There’s a curious bipolarity to waiting for the opening of a graffiti/mural fest high above a palm-tree speckled beachfront Xanadu, on an enormous lanai (don’t call it a terrace, haole). For someone who lives in lower Manhattan, the Surfjack’s penthouse is a far cry from typical street art environs; which usually involve ducking through a hole in a fence, or dodging the local bodega boys.

PowWow Honolulu isn’t your typical art fest. While Frieze skews ever closer to the embodiment of the ‘pinkys-up for Lapsang Souchong’ Sloane Ranger trust fund wet dream, and Basel Miami manifests as the social event of any season (this year I heard it described, without irony, many more times than one, as ‘fashion week without clothes’), PowWow remains a relatively grassroots event that focusses on – horror of horrors – the art.

Easily compartmentalized as a ‘graffiti’ event, PowWow founder Jasper Wong was clearly at the forefront in recognizing that the delineation between ‘street’ and ‘fine’ art was a capricious one – complete fucking nonsense, in layman’s terms – and based his event around a global community of artists who see no difference in the canvasses of the street and of the gallery.

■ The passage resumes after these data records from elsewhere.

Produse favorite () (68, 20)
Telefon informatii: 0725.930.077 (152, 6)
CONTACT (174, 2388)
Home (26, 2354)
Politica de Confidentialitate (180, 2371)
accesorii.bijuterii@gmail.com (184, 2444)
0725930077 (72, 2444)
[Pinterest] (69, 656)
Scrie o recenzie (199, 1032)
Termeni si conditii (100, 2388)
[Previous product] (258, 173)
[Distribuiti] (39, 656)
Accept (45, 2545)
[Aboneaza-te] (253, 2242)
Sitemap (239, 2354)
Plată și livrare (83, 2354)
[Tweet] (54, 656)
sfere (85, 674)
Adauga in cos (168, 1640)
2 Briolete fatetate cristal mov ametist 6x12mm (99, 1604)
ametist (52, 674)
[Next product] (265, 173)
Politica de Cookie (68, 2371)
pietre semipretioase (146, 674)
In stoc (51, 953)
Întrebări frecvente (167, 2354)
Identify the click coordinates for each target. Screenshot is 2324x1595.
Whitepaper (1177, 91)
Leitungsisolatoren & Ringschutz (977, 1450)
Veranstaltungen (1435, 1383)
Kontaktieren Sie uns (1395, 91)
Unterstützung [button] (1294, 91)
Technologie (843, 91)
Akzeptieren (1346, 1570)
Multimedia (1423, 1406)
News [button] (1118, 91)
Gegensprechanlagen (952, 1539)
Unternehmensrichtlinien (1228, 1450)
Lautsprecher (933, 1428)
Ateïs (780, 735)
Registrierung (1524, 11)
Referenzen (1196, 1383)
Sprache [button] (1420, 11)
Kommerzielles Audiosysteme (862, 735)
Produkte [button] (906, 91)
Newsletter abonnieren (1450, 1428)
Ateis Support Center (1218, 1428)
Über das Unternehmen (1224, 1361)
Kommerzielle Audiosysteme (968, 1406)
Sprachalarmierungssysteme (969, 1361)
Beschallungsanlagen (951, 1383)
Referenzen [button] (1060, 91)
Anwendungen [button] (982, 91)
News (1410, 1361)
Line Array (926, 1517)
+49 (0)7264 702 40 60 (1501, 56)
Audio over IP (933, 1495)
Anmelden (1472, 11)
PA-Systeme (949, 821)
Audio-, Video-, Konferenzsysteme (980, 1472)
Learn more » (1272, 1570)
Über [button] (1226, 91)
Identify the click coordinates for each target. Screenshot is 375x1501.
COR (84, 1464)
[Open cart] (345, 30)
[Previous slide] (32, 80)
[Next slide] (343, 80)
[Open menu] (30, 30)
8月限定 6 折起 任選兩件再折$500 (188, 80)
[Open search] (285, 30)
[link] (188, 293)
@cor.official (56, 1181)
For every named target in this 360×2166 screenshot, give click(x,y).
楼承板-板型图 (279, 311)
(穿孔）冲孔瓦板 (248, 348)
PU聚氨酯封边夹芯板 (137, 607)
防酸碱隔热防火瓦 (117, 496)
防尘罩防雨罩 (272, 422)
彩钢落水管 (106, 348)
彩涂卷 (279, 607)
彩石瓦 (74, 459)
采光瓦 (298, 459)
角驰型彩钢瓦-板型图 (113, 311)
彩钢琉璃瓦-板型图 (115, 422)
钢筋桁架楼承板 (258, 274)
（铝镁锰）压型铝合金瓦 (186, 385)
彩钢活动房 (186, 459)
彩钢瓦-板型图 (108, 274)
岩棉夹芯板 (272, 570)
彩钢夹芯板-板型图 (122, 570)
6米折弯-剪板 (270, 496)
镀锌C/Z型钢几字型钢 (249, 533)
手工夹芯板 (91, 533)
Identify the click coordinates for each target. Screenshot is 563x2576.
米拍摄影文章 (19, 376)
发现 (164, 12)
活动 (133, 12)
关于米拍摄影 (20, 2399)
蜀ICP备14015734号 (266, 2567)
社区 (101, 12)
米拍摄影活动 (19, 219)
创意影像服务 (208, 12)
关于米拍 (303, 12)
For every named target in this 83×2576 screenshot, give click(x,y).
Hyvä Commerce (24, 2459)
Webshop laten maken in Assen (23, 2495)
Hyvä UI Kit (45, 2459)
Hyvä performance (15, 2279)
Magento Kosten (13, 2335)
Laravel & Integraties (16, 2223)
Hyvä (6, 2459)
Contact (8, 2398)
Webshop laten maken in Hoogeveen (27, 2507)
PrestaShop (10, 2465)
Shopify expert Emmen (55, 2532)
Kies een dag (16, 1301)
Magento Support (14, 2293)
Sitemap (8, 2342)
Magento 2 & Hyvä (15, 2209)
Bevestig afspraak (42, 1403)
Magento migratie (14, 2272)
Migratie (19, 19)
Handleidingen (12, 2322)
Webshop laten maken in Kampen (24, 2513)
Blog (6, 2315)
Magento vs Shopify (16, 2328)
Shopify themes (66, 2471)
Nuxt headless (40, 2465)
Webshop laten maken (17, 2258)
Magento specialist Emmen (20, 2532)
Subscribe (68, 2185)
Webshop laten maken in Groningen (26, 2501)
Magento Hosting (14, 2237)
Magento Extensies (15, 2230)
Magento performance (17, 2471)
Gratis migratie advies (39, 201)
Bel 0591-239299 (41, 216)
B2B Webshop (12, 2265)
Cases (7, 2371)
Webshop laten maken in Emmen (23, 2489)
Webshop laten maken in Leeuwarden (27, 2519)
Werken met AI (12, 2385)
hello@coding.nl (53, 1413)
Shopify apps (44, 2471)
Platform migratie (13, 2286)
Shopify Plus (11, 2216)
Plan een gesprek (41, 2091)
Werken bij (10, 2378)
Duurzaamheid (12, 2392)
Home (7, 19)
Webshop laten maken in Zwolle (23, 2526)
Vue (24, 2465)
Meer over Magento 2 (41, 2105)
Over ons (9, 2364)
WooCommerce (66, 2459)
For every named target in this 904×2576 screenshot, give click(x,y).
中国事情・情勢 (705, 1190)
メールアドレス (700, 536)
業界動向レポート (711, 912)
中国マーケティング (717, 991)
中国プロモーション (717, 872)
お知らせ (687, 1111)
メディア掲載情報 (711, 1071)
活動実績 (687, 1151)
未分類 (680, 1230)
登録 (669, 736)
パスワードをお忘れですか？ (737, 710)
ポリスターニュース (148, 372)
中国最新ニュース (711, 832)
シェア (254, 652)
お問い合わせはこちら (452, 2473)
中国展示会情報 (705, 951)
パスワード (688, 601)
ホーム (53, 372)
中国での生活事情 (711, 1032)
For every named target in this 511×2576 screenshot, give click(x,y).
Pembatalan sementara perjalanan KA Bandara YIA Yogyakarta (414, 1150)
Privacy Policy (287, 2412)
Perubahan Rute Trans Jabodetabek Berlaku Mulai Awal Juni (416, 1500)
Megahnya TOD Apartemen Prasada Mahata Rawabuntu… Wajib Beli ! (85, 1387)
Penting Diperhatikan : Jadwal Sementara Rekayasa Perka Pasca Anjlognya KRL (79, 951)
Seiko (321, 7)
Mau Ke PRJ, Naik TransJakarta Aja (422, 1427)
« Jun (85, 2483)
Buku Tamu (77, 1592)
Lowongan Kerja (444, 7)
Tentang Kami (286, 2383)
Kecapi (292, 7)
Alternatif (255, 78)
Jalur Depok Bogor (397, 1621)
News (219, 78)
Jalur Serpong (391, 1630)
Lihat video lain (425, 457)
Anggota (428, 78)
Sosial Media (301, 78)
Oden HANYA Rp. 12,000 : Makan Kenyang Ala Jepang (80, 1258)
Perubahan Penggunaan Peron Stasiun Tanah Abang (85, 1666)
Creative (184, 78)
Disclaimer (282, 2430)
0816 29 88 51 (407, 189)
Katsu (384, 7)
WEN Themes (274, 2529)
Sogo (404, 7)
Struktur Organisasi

Though it started in Hong Kong in 2010, and has expanded to events in Taiwan, Japan, Washington, and Long Beach, PowWow resonates as a Hawaiian affair. Centred around the gleefully gentrifying (gentrified?) formerly industrial Honolulu neighbourhood of Kaka’ako, PowWow evidently finds solace, and inspiration, in the pan-continental, pan-cultural Hawaiian scene; ensconced firmly between east and west.

Or, as Wong puts it, with characteristic understatement, ‘It’s my hometown and after living in various cities around the globe for 10 years, I wanted to give something back to the city that raised me’.

PowWow continues to display a rebellious streak, far from the Deitches and Gagosians of the world, even as their progeny participate. Daniel Arsham, the Perrotin-represented cross-platform multi-hyphenate, represented lovely this year with a pair of murals and an artist’s talk with Jeff Hamada (the founder of BOOOOOOOM). As did Tokidoki’s founder Simone Legno, the Italian illustrator-cum-anime opportunist extraordinaire, who did a large-scale mural, and a talk with Jasper Wong. Other artists included Ricky Watts, Faile, Whole9, and Royyaldog.